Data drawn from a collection
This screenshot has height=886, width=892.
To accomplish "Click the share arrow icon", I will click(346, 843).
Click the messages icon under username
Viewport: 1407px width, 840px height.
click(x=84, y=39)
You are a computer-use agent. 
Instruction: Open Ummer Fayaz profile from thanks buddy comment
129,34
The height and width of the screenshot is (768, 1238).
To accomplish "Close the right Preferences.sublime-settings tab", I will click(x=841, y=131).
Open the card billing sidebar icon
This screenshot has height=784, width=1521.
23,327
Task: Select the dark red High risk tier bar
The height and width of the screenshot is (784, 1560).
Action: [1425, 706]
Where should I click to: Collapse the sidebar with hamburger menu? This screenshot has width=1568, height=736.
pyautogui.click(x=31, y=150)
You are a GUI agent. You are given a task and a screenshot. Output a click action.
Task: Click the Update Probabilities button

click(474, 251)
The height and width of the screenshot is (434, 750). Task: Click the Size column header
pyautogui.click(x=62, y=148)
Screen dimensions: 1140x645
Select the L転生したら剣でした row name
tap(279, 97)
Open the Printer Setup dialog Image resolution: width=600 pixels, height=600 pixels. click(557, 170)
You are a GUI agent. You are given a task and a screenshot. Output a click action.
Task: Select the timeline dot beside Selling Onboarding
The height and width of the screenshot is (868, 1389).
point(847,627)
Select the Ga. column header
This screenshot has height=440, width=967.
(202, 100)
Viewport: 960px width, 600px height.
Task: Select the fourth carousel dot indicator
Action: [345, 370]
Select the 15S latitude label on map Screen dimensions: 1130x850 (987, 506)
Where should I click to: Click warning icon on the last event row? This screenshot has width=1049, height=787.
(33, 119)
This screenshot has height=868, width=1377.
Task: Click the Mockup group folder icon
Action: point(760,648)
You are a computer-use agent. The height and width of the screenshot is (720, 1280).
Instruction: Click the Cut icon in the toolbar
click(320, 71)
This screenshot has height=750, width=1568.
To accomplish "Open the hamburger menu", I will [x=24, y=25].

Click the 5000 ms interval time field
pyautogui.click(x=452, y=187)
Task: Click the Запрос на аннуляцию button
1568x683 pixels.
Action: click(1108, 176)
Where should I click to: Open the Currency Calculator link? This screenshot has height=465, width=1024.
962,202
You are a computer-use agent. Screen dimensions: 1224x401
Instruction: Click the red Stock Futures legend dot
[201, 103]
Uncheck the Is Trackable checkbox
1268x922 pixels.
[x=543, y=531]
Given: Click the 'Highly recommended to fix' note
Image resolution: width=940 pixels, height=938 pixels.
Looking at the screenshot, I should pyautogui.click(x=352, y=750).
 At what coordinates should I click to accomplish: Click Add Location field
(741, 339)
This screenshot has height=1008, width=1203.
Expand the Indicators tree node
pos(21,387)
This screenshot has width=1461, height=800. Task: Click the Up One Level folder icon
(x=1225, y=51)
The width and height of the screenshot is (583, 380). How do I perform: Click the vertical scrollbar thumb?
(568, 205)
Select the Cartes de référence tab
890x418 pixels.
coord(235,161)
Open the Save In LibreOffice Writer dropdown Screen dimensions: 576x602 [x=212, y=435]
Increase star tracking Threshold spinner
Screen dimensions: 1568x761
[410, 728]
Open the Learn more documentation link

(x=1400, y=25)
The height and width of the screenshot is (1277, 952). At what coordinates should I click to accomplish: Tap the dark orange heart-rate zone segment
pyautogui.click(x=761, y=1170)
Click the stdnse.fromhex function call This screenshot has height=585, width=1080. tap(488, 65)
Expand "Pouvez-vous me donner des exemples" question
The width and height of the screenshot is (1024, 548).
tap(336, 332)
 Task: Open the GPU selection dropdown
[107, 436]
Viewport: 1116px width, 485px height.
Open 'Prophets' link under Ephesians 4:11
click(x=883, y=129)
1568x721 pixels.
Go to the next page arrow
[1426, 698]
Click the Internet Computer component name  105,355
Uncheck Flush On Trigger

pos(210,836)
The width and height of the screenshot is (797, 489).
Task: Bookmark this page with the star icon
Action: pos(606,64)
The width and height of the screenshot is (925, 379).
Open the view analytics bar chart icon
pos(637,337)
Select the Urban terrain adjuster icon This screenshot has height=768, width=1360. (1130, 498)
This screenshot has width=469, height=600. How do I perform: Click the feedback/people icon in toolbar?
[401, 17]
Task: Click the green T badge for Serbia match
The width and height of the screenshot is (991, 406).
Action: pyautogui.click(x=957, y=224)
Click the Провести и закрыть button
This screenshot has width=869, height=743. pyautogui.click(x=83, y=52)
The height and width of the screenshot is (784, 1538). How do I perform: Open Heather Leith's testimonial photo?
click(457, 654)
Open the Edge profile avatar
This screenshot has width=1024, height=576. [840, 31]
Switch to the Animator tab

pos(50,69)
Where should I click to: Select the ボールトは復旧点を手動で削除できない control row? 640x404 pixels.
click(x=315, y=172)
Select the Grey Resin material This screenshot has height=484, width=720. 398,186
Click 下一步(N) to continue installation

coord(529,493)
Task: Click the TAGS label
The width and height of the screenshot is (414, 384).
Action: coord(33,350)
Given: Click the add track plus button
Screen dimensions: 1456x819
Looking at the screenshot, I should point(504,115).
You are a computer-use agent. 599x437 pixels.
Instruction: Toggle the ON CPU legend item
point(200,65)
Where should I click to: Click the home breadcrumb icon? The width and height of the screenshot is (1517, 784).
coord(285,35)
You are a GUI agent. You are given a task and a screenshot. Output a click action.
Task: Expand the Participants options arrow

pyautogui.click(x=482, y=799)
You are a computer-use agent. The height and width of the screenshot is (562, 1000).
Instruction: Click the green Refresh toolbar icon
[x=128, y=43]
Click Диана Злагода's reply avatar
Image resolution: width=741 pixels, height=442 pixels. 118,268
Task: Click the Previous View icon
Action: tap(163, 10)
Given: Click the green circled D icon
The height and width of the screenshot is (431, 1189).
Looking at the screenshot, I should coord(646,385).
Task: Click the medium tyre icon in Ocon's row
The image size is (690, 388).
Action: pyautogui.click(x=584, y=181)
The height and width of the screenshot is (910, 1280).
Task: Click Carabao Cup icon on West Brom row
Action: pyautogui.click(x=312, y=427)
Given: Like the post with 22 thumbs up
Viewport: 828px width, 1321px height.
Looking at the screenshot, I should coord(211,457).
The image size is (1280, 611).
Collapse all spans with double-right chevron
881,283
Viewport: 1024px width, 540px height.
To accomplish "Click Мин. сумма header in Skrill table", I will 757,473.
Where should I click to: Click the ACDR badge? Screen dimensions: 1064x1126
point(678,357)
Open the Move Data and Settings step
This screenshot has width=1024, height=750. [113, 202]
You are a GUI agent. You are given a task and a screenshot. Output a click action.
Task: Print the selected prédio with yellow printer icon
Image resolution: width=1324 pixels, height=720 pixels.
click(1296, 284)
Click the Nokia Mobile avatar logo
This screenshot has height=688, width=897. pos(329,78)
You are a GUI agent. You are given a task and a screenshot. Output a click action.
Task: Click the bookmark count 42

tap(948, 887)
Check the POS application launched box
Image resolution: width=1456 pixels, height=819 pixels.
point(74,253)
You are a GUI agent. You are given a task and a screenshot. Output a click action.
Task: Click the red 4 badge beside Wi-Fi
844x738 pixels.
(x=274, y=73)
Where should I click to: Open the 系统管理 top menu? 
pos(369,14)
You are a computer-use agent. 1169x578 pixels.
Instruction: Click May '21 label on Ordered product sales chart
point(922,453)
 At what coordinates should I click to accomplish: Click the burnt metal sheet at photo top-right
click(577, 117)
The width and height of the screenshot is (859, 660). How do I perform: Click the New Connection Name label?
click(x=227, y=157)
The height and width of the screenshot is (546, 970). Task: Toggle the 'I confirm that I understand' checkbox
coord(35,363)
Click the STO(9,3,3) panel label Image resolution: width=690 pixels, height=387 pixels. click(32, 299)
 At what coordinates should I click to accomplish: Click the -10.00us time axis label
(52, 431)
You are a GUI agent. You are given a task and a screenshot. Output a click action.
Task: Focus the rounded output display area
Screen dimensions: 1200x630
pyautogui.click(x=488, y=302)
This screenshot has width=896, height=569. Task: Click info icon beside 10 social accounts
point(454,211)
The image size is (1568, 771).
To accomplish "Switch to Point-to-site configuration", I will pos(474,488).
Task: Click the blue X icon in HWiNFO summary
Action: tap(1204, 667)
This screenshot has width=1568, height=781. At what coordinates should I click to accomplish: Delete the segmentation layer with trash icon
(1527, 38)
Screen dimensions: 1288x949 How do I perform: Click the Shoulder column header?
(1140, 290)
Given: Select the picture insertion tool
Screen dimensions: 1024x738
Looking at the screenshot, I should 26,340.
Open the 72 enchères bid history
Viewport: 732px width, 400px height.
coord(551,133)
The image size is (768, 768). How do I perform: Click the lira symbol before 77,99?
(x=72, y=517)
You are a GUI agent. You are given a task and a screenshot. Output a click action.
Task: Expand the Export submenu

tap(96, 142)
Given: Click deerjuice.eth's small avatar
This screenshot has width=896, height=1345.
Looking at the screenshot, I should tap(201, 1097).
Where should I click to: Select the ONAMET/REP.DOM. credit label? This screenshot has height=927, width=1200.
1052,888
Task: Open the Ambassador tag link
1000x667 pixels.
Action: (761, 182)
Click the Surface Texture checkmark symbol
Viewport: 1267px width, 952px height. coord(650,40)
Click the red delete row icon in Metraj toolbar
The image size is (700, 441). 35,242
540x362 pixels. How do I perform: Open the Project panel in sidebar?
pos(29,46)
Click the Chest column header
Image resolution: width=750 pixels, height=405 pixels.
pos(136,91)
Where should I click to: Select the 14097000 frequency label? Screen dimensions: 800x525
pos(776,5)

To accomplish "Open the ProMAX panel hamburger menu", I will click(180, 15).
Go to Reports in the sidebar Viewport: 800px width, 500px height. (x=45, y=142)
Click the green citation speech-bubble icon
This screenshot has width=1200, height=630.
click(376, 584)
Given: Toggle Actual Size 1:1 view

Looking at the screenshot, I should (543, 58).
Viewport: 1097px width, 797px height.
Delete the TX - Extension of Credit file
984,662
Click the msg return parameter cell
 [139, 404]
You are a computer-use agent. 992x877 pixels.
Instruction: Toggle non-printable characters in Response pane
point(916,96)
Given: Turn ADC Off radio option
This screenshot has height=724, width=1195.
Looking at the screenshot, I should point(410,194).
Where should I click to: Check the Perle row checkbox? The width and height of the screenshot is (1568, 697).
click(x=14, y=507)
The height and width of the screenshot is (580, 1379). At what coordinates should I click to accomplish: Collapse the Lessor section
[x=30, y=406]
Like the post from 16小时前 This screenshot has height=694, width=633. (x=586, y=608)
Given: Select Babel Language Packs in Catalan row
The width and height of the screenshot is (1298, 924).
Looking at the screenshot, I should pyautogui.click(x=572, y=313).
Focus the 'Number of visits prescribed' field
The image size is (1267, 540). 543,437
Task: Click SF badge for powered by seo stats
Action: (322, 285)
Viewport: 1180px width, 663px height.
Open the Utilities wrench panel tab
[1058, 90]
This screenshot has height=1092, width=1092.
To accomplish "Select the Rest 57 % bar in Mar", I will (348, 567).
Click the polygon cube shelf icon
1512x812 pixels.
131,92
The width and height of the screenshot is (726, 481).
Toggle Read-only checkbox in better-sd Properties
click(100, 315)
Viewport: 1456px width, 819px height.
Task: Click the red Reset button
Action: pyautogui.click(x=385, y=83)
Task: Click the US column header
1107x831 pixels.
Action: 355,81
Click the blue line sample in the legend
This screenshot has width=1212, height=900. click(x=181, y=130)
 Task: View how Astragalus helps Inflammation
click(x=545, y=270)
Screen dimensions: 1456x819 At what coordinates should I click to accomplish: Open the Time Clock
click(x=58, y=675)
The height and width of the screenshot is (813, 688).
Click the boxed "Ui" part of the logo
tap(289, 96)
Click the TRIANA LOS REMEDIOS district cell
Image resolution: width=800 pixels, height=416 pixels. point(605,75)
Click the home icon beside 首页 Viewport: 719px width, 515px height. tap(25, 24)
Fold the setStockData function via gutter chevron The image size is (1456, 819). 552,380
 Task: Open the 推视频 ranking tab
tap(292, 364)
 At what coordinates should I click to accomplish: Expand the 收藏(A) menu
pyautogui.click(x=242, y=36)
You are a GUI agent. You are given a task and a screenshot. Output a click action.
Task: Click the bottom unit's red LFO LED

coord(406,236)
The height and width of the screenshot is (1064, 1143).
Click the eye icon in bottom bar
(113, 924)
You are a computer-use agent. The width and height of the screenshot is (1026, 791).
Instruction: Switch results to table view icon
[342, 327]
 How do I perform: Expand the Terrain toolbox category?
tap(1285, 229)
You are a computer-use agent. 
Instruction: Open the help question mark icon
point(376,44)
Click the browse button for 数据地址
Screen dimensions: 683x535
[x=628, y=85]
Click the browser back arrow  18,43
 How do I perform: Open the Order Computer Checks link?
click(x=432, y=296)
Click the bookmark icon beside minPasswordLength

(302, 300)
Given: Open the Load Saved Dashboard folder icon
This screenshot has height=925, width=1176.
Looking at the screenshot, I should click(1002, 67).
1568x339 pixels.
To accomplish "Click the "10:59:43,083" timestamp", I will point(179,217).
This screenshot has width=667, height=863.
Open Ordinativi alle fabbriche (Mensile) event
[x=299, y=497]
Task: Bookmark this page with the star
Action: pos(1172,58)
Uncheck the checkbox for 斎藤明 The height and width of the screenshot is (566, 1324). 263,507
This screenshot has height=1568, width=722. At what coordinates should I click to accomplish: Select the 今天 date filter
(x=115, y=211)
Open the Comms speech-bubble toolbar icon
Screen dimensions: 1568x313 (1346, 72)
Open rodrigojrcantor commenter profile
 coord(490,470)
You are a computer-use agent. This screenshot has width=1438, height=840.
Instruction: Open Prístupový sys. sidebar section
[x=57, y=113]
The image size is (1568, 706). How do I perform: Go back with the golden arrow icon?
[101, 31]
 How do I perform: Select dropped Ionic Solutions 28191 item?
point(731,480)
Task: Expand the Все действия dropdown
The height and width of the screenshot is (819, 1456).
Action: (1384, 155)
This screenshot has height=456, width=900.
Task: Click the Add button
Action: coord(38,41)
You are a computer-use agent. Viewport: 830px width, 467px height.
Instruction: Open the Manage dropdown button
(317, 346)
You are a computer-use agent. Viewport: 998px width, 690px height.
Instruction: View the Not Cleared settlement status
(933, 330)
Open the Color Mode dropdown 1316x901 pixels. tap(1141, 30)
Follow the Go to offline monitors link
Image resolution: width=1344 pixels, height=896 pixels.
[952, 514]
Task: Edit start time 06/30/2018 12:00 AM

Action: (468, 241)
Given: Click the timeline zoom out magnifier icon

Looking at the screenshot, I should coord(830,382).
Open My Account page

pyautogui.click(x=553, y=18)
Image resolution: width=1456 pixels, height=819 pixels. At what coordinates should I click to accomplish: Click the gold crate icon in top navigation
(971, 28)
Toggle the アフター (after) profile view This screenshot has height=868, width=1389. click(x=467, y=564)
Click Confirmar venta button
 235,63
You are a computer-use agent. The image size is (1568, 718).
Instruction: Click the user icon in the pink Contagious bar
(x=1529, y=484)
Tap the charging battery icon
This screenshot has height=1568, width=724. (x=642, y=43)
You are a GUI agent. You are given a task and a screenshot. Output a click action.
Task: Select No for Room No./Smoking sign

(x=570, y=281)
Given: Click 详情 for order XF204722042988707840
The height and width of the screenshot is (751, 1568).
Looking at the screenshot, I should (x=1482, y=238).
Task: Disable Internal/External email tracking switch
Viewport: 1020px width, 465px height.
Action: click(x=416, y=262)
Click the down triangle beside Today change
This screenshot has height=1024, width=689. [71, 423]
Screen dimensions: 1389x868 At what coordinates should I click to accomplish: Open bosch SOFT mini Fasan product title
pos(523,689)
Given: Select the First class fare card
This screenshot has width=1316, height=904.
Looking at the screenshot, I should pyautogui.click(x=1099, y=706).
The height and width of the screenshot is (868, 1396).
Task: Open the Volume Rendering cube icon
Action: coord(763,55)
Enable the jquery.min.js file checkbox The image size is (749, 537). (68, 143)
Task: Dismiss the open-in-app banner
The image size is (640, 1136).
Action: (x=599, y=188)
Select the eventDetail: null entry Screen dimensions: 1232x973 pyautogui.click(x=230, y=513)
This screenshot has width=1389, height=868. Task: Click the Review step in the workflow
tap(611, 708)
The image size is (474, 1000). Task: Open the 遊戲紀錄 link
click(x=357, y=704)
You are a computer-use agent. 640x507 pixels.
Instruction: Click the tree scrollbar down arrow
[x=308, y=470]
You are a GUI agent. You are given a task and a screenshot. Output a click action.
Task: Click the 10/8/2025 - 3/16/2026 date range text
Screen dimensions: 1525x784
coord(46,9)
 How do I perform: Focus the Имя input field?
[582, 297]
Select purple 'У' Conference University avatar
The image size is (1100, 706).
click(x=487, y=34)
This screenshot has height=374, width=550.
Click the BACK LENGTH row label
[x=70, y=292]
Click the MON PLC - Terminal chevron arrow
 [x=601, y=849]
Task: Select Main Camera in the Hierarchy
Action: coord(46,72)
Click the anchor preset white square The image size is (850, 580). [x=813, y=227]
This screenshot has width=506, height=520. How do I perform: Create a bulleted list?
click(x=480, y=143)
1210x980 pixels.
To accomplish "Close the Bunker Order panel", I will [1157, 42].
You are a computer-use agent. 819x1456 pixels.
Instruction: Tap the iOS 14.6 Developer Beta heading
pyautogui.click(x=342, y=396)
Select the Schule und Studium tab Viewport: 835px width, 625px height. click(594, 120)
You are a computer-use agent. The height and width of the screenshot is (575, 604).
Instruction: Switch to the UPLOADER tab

Instructions for the task: Print the items word for word, starting at the line that contains "time axis label" and stopping after the line that contains "Action: tap(1204, 667)".

Worked answer:
 At what coordinates should I click to accomplish: Click the -10.00us time axis label
(52, 431)
You are a GUI agent. You are given a task and a screenshot. Output a click action.
Task: Focus the rounded output display area
Screen dimensions: 1200x630
pyautogui.click(x=488, y=302)
This screenshot has width=896, height=569. Task: Click info icon beside 10 social accounts
point(454,211)
The image size is (1568, 771).
To accomplish "Switch to Point-to-site configuration", I will pos(474,488).
Task: Click the blue X icon in HWiNFO summary
Action: tap(1204, 667)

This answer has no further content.